Life isn’t always perfect, but it’s always precious

Our fear of imperfection is robbing society of the gifts that thousands of people can bring into our lives. Why are we deciding who does or doesn’t deserve to have value based on one chromosome?


by Gabby Staker, Design Editor

It’s becoming an issue of genocide. Of eugenics. The systematic elimination of a certain group of people based on whether or not they have an extra chromosome.

Iceland has all but eradicated Down syndrome. It’s not because they’ve found a cure or been able to genetically modify the DNA. Babies are being screened in utero, and the decision on whether or not they come into the world rests on whether or not a test predicts they have Down syndrome.

Other countries are close behind. Denmark has a 98 percent termination rate for babies testing positive for Down syndrome, closely followed by the United States at 85 percent, according to a 2012 study by the University of South Carolina.

This can’t be a women’s rights issue. It’s not about the health of the mother. In fact, it’s not even about the health of the child. Down syndrome does not and should never mean a death sentence.

My great aunt Mary was born with Down syndrome and a hole in her heart. Should that make her life any less meaningful than yours or mine? I know she was no less dignified, no less valued and no less beautiful than anyone else on this Earth. Her life of 39 years profoundly influenced her parents’ charity and philanthropy throughout their community. Mary inspired my mom to become an occupational therapist and devote her life to working with children with special needs.

== Data excerpts ==
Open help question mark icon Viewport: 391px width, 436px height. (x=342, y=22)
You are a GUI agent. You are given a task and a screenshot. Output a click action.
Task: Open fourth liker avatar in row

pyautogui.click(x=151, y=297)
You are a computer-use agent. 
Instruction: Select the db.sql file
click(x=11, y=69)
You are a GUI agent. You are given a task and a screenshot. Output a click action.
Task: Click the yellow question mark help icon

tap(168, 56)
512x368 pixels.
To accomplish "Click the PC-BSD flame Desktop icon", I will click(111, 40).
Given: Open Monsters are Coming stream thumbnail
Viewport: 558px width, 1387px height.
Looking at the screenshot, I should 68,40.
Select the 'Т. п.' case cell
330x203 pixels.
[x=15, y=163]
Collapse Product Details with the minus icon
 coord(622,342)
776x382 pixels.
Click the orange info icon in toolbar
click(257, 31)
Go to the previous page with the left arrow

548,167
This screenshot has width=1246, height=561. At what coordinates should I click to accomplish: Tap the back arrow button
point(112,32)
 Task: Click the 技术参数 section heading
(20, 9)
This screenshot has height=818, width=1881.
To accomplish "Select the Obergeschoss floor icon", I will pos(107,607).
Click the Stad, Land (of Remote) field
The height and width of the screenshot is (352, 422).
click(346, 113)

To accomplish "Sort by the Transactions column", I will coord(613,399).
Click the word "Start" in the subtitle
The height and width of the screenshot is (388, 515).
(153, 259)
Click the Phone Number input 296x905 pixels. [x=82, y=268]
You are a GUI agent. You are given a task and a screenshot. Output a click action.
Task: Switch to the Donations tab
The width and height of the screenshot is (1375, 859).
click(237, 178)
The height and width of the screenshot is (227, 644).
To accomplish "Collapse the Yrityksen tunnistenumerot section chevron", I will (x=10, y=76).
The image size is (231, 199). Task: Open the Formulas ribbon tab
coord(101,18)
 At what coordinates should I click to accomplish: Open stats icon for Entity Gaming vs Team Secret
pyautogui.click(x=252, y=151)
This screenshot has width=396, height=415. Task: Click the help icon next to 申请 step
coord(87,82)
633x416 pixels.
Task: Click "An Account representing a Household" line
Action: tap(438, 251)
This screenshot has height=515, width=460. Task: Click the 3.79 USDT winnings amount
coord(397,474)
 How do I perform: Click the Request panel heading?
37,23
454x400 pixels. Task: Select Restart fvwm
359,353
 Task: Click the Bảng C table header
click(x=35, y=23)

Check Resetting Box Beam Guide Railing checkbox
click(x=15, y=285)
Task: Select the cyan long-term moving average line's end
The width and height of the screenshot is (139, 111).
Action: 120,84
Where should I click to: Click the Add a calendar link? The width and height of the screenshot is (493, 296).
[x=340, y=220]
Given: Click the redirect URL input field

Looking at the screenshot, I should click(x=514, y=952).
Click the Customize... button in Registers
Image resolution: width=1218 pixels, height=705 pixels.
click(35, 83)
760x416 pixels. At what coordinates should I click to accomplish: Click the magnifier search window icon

== Required work ==
A) Answer these questions using the opinion piece on Down syndrome screening:
(i) What termination rate does the piece give for Denmark for babies testing positive for Down syndrome?
(ii) Which institution's 2012 study is cited for the termination rates?
(iii) How many years did the writer's great aunt Mary live?
B) Set down word for word the stretch of the opinion piece on Down syndrome screening from "by Gabby Staker, Design" through "of South Carolina.".

== Answers ==
A)
(i) 98 percent
(ii) The University of South Carolina
(iii) 39 years

B)
by Gabby Staker, Design Editor

It’s becoming an issue of genocide. Of eugenics. The systematic elimination of a certain group of people based on whether or not they have an extra chromosome.

Iceland has all but eradicated Down syndrome. It’s not because they’ve found a cure or been able to genetically modify the DNA. Babies are being screened in utero, and the decision on whether or not they come into the world rests on whether or not a test predicts they have Down syndrome.

Other countries are close behind. Denmark has a 98 percent termination rate for babies testing positive for Down syndrome, closely followed by the United States at 85 percent, according to a 2012 study by the University of South Carolina.